Dica para leitura: aspas simples são para pensamentos internos, que é esse símbolo: ’
Aspas duplas para conversa mental: “
Travessão para falas em voz alta: —
Capítulo 1 — A Alma Que Não Descansa
A corda apertava meu pescoço, sufocando-me. Minha garganta ardia, meus olhos pareciam prestes a saltar das órbitas. A pressão era esmagadora, como se um torno apertasse minha cabeça.
Engasgando e arfando por ar, meu corpo se contorcia em desespero. O arrependimento veio como um soco no estômago — essa não era a forma certa de morrer.
Então, entre espasmos e dores, as memórias me arrancaram da tortura.

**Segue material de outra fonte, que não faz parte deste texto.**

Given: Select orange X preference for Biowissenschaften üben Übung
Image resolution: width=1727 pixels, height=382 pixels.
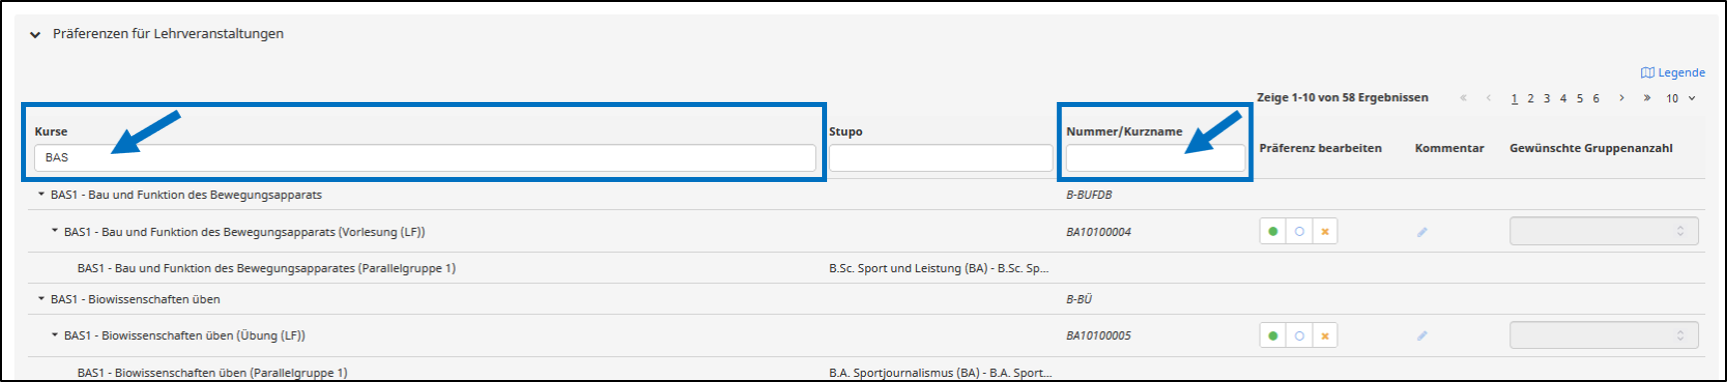Looking at the screenshot, I should coord(1324,336).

Eu estava em uma sala de aula. Um livro aberto repousava sobre minha mesa.
— Certo, alunos, abram na página 59. Vamos ler esse texto até a página 60. Cada um lerá um parágrafo. — A voz da professora de história soou firme, sem espaço para discussões.
— Eu… não quero ler… — murmurei para mim mesmo, tentando me consolar.
— Professora, eu não quero ler. — A voz de outro aluno soou algumas carteiras à frente.
— Todos vão ler. Sem exceções. — respondeu ela, ríspida.
Minha garganta secou. O suor frio escorria pela testa, e uma dor incômoda latejava em minha cabeça. Eu me sentia prestes a enfrentar algo terrível.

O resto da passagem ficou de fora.